What:Owner/Instructor of Pure Barre Brentwood and Woodland Hills
Where:Los Angeles, California
Fitness Personality:Hot Mama, Barre Beater
My Everyday Mantra:
Live in gratitude. I work to keep my blinders on – the more you look outside yourself, the more your attention will be directed elsewhere. And that’ll affect you. So I try to feel grateful a few times every day.
My BurnThis Moment:
One of the things that makes me feel that I’m on the right track is when at least one person every week tells me that their life is better because of Pure Barre. Like a client who was finally able to sleep on her back again, or another who was able to lose that last ten pounds of baby weight. They don’t know how much that means to me, too. And for me, personally, it was going through a Pure Barre technique training with our founder Carrie Dorr in Vail in 2011. I was three months postnatal and being able to get through that class in Colorado at such a high altitude so soon after giving birth was pretty huge for me.
Best Fit Tip:
Don’t overdo the cardio. The biggest misconception is that people think they need to do an extensive amount of cardio to be fit, but doing too much cardio actually eats away at your muscles. You need to find the right combination that works for your body but I personally find that doing too much high impact creates a lot of joint issues later on. Whatever your pleasure, make sure you’re doing some core strengthening and resistance training that creates long lean muscle. Your body will thank you later.
Find Me Burning At:The Pure Barre workout is so efficient and effective. It’s perfect for when you’re pregnant, after you’ve had a baby…it’s great for all phases of life. It truly is the best workout I’ve found that targets womens’ trouble spots and actually creates a change.
In My Gym Bag:
Dior lip balm, a zip up hoodie, my cell phone, some almonds, and my Pure Barre Nalgene water bottle. It holds 32 ounces and I refill it throughout the day!

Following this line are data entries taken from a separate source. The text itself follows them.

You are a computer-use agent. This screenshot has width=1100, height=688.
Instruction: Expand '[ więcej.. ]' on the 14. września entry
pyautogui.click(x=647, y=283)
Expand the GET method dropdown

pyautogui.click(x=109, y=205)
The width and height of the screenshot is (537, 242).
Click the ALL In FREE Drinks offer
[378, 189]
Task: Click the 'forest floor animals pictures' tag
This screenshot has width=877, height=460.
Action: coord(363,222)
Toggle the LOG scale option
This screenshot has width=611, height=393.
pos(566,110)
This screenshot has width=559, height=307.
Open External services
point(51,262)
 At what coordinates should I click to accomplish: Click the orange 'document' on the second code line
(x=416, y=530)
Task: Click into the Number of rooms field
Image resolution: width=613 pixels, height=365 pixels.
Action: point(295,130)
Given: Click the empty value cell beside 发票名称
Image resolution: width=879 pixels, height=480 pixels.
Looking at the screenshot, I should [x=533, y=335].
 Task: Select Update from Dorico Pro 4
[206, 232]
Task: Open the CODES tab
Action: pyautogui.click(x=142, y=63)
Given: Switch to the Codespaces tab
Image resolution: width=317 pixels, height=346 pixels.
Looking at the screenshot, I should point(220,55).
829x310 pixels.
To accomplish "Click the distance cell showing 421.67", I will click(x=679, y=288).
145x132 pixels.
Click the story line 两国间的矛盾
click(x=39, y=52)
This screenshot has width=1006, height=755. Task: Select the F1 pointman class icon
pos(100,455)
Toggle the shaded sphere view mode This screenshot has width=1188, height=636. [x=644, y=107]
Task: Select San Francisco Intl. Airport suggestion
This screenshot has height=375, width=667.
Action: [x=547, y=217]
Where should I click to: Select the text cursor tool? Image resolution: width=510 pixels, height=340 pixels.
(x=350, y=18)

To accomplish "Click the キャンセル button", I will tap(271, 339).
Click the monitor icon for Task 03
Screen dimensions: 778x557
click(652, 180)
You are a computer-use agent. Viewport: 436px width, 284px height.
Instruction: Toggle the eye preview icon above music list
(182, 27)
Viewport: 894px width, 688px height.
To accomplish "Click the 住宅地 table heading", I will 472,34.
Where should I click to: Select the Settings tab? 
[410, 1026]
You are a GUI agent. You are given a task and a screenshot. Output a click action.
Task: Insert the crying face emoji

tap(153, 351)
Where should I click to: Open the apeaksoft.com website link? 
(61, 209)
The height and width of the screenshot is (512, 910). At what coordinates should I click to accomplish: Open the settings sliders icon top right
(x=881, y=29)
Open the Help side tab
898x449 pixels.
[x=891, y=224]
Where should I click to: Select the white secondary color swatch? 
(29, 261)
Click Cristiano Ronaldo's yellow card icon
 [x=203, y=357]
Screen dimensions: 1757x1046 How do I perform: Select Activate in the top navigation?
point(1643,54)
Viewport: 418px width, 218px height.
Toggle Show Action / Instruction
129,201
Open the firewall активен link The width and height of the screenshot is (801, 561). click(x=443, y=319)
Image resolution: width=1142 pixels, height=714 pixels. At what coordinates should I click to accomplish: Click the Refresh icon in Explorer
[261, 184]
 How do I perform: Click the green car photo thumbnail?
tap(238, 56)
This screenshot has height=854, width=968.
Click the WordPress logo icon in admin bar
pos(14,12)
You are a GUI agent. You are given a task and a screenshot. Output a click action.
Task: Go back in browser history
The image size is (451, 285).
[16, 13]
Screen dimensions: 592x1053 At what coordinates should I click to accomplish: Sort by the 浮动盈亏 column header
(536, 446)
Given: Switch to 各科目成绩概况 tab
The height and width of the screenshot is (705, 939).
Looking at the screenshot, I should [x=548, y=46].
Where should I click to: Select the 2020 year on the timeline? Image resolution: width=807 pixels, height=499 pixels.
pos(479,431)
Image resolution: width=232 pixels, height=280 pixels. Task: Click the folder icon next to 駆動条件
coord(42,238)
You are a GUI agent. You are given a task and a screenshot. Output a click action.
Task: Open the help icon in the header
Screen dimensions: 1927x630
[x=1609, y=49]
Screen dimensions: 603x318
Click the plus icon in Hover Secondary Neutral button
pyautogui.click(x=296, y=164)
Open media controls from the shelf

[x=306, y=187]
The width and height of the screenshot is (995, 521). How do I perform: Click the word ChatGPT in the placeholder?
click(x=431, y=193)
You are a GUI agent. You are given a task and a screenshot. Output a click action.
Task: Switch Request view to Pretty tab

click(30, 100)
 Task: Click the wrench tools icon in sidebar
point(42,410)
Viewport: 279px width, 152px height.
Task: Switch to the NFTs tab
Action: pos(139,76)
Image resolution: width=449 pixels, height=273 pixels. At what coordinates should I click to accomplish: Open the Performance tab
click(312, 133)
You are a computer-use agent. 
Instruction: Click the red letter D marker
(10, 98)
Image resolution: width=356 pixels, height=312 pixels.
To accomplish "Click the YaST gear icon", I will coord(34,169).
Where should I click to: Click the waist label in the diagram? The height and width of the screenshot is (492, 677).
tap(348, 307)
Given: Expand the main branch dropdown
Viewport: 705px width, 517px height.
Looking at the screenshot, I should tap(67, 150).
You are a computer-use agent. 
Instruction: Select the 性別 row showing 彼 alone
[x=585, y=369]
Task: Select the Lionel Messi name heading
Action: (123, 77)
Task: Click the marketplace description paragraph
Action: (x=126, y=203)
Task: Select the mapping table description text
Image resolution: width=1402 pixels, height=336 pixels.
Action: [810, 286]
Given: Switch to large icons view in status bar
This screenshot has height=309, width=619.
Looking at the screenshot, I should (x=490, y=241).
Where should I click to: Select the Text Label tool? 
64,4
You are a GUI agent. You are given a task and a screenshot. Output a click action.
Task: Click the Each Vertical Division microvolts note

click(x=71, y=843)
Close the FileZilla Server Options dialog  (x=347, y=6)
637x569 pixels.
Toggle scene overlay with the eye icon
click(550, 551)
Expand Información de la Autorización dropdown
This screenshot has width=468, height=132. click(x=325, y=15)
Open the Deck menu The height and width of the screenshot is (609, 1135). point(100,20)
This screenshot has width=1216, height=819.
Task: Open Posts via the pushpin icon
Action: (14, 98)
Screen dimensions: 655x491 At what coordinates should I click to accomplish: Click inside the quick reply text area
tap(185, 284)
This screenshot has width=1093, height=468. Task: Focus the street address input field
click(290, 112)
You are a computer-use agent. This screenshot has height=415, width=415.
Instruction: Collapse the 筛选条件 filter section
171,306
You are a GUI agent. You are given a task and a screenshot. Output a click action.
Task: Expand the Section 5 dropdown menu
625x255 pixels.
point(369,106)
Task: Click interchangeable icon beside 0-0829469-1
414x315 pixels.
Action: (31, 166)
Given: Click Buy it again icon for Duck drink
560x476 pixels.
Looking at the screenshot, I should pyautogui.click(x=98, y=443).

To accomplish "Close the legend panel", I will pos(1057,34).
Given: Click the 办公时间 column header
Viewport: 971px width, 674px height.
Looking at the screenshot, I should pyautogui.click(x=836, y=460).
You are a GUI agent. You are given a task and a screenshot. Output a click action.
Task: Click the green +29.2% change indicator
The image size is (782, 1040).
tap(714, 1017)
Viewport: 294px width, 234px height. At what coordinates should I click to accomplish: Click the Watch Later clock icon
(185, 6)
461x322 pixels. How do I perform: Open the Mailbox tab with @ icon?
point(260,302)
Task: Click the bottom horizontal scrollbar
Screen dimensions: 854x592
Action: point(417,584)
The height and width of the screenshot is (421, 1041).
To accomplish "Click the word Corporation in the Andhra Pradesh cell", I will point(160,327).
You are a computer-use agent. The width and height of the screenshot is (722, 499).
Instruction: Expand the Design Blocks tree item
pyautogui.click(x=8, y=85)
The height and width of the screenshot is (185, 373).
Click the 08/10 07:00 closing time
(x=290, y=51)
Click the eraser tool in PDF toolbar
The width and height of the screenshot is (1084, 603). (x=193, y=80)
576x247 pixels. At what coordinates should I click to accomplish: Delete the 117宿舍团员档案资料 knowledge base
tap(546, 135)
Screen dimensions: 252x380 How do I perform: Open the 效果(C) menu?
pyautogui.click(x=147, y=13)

Favorite Local Post-Burn Treat:
Juice Crafters on San Vicente. They make amazing smoothies and juices. I’ll have a Greens 3 as a snack so I don’t have to worry about getting my vegetables in for that day, especially if I’m eating on the run. I usually try to eat something light before a workout, like some Mary’s Gone Crackers (gluten-free quinoa crackers) with melted almond cheese and a piece of fruit.